A set of seventeen nonsteroidal antiinflammatory drugs (NSAIDs), consisting of structurally unrelated carboxylic acids and piroxicam, was examined by high-performance liquid chromatography (HPLC) on an immobilized artificial membrane (IAM) column that is a solid-phase model of fluid membranes. The chromatographic capacity factors extrapolated to 100% aqueous phase (log k(w)(IAM)) were compared with n-octanol/buffer lipophilicity parameters. The interactions with phospholipids were much better predicted from the intrinsic partition coefficient, log P, than from the apparent partition value, log D-7.4, indicating that phospholipids can counteract the influence of electrically charged functions of analytes on lipophilic interactions.

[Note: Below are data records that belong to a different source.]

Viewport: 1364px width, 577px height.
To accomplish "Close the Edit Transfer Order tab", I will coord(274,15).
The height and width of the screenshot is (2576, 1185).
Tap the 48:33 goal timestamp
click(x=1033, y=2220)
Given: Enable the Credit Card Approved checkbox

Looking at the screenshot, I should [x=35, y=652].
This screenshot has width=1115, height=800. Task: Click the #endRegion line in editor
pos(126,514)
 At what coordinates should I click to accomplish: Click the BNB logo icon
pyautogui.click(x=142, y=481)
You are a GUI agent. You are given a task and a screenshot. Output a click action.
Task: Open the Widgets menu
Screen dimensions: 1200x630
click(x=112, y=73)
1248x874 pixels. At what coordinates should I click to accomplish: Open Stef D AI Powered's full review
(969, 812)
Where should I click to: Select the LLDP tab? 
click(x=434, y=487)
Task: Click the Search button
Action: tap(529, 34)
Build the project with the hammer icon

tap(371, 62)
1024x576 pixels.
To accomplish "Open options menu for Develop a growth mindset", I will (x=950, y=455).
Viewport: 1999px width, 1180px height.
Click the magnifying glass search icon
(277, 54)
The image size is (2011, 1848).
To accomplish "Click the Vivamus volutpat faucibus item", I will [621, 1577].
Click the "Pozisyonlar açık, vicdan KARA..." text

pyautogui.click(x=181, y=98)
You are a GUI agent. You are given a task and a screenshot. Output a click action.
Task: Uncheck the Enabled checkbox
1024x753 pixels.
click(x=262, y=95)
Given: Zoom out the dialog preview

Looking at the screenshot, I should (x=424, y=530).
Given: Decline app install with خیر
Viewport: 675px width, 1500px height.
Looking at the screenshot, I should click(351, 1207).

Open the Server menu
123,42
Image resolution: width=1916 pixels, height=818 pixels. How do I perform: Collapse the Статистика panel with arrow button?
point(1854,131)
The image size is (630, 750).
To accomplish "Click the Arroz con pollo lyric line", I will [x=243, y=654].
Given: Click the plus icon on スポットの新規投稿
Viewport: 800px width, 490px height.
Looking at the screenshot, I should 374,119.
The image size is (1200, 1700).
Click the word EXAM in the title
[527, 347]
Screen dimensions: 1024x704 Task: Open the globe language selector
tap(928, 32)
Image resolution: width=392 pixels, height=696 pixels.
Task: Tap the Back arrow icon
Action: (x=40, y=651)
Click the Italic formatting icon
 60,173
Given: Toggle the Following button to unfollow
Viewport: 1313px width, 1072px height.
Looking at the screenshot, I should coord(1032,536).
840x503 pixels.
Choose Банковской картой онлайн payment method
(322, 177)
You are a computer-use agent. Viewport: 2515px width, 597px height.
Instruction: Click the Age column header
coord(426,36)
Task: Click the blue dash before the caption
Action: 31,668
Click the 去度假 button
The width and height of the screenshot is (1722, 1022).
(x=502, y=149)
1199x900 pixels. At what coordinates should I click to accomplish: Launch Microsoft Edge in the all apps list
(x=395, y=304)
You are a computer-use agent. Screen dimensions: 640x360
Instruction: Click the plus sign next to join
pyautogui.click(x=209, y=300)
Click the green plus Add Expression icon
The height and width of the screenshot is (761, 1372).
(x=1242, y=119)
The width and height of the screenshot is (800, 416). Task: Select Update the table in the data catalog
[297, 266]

The log k(w)(IAM) and log P values for both NSAIDs and structurally unrelated neutral compounds result in unique scale if uniquely partition-based mechanisms take place. However, an electrostatic repulsion component was observed for the NSAIDs bearing the carboxylic function directly linked to the aromatic ring, and for ibuprofen. Hence, the IAM-derived scale is distinctive from the one obtained by lipophilic parameters. The IC50 values on cyclooxygenase 2 (COX-2) in intact cells determined by different authors have been successfully correlated with respective IAM parameters, whereas no correlation was found with COX-1 activity data. These results suggest that membrane affinity may represent an important prerequisite for the specific binding NSAIDs/COX-2.